Enquanto isto, foi se mantendo a tradição, vinda de Portugal, de muito quitute mourisco ou africano: o alfenim, o alféloa, o cuscuz, por exemplo. Foram eles se conservando nos tabuleiros ao lado dos brasileirismos: as cocadas - talvez adaptação de doce indiano, as castanhas de caju confeitadas, as rapaduras, os doces secos de caju, o bolo de goma, o munguzá, a pamonha servida em palha de milho, a tapioca seca e molhada, vendida em folha de bananeira, a farinha de castanha em cartucho, o manuê. E o tabuleiro foi se tornando, nas principais cidades do Brasil, e não apenas do Nordeste, expressão de uma arte, uma ciência, uma especialidade das "baianas" ou das negras: mulheres, quase sempre imensas de gordas que, sentadas à esquina de uma rua ou à sombra de uma igreja, pareciam tornar-se, de tão corpulentas, o centro da rua ou do pátio da igreja. Sua majestade em às vezes a de monumentos. Estátuas gigantescas de carne. E não simples mulheres iguais às outras.

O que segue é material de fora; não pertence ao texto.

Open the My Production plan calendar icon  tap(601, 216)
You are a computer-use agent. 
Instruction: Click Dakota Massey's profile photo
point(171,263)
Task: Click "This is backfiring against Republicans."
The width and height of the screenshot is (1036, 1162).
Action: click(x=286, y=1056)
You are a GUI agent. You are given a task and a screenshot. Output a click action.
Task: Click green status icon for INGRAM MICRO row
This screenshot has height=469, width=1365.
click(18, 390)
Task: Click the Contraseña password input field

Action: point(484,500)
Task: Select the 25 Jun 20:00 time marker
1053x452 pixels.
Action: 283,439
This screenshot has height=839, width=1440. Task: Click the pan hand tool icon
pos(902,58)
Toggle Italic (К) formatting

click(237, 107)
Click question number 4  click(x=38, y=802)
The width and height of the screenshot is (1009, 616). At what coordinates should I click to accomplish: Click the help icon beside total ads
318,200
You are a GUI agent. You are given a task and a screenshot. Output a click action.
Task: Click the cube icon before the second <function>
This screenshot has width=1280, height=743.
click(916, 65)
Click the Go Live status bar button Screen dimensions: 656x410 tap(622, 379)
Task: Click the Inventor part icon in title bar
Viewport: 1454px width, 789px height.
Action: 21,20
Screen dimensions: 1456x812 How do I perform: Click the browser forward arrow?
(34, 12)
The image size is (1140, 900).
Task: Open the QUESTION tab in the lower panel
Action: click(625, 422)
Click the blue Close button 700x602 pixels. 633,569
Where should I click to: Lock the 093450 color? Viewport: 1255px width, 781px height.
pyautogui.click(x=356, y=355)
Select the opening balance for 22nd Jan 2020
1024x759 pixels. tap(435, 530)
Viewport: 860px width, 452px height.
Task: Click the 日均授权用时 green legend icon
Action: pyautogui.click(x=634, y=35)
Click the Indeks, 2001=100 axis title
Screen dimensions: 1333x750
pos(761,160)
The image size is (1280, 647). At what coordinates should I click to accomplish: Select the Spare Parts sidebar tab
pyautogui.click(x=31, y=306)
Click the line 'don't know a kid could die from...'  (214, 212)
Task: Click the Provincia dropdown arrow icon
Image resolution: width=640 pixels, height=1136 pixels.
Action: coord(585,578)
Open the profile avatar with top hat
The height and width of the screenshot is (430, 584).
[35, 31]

Muitas envelheceram como que eternas, como os monumentos - as fontes, os chafarizes, as árvores matriarcais - vendendo, no mesmo pátio ou na mesma esquina, doce ou bolo a três gerações de meninos e até homens gulosos. Algumas ficaram famosas pelo asseio dos seus trajos de cor e das mãos pretas ou pardas; pela alvura dos panos quase de altar de igreja dos seus tabuleiros; pelo primor dos enfeites de papel azul, vermelho, verde, amarelo, dentro dos quais arrumavam seus doces ou seus quitutes; papéis caprichosamente recortados. Outras, pelos seus pregões. Outras, ainda, pelos seus cabeções picados de rendas, pelos seus panos da Costa, pelas suas chinelas, pelos seus balagandãs, pelos seus turbantes, pelas suas tetéias, pelo seu ar de princesas ou de rainhas não de maracatus, mas de verdade; pelos angus que só elas sabiam fazer tão gostosos. Rara é a meninice, raro é o passado de brasileiro, hoje pessoa grande ou grave, a que falte a imagem de uma negra dessas, vendedora quase mística de angu, de tapioca ou de bolo ou alfenim recortado em forma de gente, de cachimbo, de bicho, de árvore, de estrela. Ou a figura de uma mãe, avó, tia, madrinha, senhora de engenho, que o tenha iniciado nos segredos da glutoneria das casas-grandes..."


Receita do Alferes
Ingredientes

½ copo de água
800 g de rapadura triturada
Suco de limão
Modo de preparo
Coloque a água em uma panela maior em fogo alto. Junte a rapadura. Deixe no fogo até a rapadura derreter completamente. Depois, coloque o limão e mexa delicadamente, só para misturar. Depois, não mexa mais até dar o ponto. Se mexer, a mistura volta a ser só rapadura.
Depois de uns oito ou dez minutos, coloque um pouco da mistura em um copo com água fria. Se a massa estiver em ponto de bala, está no ponto.
Despeje a massa do doce em uma pedra untada com manteiga. Deixe esfriando. Depois de frio, bata a massa e puxe, como mostra no vídeo. Não se esqueça de passar um pouco de manteiga nas mãos. A massa vai mudar de cor, e ficar mais clara.
Faça um cordão fino, e corte as balas, para embalar.